Subject: Biology Book Title: Yellowstone's Destabilized Ecosystem
Yellowstone's Destabilized Ecosystem
Elk Effects, Science, and Policy Conflict
Wagner, Frederic H.
Director, Ecology Center, and Department of Fisheries and Wildlife, Utah State University
Hamilton, Wayne L.
Keigley, Richard B
Print publication date: 2006
Published to Oxford Scholarship Online: September 2007
Print ISBN-13: 978-0-19-514821-3
doi:10.1093/acprof:oso/9780195148213.001.0001
Abstract:
Historical accounts, park records, and biologists' observations indicated that wintering elk in Yellowstone's northern range were present in low numbers prior to and at park establishment in 1872; increased to 20,000-35,000 by the early 1900s when they heavily impacted the northern-range ecosystem; and declined to 3,172 censused animals in 1968 due to park control efforts. In 1967, the park announced a politically coerced natural-regulation policy terminating park control; and in 1971 posed a natural-regulation ecological hypothesis stating that northern-range elk had been numerous prior to 1872, had not risen to 20,000-35,000 in the early 1900s, and would stabilize at moderate numbers following recovery from control efforts without significantly affecting the northern-range ecosystem.
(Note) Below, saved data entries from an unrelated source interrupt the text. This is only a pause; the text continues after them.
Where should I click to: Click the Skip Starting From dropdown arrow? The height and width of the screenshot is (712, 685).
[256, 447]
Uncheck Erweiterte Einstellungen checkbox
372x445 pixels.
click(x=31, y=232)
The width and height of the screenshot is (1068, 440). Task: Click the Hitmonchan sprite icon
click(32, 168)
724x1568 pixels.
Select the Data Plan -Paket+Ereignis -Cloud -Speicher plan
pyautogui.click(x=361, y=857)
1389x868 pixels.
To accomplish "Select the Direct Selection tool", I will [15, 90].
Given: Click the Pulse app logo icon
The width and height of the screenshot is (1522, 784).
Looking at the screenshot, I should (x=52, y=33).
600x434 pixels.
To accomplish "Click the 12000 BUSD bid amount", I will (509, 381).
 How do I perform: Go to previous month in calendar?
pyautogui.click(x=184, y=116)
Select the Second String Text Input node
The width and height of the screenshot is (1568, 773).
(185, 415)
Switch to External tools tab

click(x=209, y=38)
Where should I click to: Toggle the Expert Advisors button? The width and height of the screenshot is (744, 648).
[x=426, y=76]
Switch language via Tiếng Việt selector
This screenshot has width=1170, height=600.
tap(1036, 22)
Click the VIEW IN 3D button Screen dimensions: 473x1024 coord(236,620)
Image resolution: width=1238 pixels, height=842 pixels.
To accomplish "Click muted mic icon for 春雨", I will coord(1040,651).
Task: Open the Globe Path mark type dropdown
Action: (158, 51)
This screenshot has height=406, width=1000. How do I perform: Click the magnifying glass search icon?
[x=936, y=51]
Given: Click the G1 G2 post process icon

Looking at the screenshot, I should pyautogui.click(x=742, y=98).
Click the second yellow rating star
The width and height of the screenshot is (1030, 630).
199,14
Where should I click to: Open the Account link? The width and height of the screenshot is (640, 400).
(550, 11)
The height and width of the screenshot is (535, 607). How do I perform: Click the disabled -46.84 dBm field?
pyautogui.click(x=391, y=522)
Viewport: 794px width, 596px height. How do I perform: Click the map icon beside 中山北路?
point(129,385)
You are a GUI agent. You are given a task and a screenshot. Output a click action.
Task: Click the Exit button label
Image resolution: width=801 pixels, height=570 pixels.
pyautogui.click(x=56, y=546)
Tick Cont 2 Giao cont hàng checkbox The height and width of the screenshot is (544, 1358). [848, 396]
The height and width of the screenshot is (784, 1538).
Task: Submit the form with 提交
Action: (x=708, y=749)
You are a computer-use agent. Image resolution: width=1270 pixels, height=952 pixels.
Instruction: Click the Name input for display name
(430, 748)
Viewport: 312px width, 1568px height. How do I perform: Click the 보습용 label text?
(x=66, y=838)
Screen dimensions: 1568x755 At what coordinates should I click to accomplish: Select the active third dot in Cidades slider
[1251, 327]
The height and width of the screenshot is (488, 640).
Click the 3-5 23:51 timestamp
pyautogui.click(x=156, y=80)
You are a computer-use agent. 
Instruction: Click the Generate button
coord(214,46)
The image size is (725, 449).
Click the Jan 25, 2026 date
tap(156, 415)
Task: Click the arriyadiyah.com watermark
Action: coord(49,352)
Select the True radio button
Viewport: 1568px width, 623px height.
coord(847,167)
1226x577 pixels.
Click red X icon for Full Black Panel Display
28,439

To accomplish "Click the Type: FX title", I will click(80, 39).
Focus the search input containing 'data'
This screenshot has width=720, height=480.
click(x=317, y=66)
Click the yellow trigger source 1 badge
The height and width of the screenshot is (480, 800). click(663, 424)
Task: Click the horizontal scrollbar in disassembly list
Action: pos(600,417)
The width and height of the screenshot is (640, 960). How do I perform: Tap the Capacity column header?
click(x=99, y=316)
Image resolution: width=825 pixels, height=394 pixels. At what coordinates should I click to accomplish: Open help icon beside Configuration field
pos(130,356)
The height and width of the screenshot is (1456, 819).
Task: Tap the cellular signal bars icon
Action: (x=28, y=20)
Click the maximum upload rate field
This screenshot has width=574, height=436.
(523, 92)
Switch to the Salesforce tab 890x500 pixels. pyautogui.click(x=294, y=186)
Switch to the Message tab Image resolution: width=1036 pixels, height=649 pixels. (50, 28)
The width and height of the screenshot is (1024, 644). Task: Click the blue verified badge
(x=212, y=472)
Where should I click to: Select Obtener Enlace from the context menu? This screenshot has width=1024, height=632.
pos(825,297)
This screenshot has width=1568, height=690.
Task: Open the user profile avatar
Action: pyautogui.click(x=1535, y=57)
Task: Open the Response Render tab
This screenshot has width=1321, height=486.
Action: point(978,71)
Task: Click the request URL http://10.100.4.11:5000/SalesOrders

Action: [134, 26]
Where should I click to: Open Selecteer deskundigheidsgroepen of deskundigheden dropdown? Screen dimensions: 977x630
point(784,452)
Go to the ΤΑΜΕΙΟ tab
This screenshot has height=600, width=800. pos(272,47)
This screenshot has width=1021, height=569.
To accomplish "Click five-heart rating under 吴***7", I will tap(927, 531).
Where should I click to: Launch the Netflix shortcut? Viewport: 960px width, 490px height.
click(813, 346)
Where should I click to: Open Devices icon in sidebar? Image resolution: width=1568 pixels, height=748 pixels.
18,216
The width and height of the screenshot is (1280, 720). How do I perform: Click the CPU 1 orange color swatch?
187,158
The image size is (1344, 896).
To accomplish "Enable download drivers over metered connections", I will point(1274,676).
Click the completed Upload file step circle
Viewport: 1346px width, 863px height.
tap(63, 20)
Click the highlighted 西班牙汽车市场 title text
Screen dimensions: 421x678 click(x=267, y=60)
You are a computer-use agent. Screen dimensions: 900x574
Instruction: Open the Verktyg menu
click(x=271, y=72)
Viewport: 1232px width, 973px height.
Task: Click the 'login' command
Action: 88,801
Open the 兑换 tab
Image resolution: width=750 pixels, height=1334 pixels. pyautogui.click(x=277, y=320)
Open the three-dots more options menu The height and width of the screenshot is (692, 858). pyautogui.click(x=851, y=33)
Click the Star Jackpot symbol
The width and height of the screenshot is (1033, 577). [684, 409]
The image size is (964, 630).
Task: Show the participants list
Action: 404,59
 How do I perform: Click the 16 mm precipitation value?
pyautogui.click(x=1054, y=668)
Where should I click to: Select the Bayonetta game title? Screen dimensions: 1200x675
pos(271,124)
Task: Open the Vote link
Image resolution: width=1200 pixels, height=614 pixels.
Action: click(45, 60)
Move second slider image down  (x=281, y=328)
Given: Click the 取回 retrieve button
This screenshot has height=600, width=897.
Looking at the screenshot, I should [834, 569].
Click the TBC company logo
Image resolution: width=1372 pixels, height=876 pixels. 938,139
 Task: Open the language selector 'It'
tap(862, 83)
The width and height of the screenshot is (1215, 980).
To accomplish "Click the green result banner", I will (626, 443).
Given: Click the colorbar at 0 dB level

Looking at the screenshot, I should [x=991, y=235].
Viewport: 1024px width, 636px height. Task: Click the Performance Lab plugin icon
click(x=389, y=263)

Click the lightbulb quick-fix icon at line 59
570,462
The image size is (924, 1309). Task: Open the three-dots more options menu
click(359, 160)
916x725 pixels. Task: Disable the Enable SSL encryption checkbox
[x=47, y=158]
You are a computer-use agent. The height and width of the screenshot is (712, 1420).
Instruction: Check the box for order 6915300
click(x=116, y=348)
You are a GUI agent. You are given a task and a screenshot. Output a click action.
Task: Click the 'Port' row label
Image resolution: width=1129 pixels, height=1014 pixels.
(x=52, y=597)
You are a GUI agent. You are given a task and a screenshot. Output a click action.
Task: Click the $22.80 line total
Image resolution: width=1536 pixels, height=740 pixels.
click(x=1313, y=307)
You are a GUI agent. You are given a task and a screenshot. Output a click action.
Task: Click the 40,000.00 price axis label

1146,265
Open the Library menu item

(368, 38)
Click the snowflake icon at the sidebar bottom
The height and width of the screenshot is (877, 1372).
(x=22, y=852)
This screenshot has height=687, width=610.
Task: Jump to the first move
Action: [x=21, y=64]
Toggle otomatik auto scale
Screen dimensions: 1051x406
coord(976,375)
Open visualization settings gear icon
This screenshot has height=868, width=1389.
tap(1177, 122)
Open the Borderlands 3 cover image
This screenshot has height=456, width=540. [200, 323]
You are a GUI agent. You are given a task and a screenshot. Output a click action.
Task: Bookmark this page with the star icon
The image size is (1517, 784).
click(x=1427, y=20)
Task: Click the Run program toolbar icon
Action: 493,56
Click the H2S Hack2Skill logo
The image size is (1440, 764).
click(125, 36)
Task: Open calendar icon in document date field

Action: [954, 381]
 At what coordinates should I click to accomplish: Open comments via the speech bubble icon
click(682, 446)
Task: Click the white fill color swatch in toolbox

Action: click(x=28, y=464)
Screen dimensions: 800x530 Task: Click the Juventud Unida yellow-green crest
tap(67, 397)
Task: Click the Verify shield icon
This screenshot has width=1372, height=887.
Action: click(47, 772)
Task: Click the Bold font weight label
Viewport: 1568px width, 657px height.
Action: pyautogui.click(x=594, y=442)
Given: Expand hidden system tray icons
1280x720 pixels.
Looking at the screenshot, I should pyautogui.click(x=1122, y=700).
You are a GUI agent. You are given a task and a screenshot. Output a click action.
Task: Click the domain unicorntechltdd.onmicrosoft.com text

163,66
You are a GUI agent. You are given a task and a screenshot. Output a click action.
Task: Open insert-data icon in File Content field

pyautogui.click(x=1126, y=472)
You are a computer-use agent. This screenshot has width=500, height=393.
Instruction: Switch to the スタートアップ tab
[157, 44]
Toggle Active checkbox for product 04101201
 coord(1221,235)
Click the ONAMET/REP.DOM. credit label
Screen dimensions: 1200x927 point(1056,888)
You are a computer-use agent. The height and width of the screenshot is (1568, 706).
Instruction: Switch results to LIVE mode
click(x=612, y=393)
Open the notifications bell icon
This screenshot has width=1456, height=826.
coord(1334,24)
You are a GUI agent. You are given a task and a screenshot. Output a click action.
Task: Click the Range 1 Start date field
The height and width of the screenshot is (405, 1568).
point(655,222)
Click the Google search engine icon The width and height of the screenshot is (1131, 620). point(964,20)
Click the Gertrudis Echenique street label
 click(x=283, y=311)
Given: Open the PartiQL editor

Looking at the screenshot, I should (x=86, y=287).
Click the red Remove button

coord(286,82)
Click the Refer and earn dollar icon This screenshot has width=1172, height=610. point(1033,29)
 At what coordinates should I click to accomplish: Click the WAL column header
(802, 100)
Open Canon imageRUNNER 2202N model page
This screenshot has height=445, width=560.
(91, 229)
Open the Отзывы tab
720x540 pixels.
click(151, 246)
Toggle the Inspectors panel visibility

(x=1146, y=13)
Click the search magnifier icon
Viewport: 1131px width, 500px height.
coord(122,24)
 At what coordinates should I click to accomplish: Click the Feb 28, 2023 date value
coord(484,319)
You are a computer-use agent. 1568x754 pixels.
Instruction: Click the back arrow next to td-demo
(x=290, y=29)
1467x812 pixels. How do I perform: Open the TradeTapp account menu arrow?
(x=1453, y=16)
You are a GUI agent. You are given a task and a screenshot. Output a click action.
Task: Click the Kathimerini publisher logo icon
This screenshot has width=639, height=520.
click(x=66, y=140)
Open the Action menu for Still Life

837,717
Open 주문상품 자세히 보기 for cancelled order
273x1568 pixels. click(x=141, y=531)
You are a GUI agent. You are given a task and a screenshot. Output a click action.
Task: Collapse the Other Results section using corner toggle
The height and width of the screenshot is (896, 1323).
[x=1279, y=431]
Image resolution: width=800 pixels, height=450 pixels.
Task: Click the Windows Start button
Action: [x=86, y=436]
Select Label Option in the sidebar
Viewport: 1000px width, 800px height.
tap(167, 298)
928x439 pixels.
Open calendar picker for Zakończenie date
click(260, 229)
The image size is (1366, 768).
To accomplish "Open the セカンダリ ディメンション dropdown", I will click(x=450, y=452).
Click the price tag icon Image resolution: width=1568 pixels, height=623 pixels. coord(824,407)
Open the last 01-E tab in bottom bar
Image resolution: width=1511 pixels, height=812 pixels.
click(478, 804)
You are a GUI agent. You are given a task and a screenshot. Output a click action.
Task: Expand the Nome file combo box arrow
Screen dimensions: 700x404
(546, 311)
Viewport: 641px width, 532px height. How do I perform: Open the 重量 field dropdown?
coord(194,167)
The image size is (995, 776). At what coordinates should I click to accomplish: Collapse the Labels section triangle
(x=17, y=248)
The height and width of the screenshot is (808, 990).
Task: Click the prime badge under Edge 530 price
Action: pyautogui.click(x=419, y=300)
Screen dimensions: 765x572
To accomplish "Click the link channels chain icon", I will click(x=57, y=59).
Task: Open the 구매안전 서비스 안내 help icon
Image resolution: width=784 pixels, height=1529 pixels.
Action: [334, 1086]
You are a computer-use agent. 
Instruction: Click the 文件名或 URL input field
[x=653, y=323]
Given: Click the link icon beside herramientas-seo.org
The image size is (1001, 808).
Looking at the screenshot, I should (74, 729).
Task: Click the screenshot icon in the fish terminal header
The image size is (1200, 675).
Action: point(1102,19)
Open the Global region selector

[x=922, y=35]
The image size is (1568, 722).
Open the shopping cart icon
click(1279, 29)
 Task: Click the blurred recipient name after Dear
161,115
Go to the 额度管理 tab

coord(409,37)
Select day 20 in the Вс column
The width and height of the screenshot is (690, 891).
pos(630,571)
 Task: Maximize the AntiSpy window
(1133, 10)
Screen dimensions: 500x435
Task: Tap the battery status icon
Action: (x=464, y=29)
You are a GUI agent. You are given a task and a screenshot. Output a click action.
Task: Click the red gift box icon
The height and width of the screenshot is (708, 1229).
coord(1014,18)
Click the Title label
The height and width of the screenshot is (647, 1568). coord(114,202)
Archaeological and historic evidence, park records, and censuses begun in the 1920s indicate a northern herd of ~5,000-6,000 in 1872, increasing to ~20,000-35,000 in the early 1900s, declining to a censused number of 3,172 in 1968 in response to control efforts, increasing to a census-based number of 21,071-25,920 in the 1980s and 1990s, then declining somewhat after 2000. This book reviews critically the published and unpublished records to test the natural-regulation hypothesis and propose a conceptual model of the northern-range ecosystem with inferences from system changes associated with the four stages of elk abundance, inside-outside exclosure comparisons, and system comparisons inside and outside park boundaries.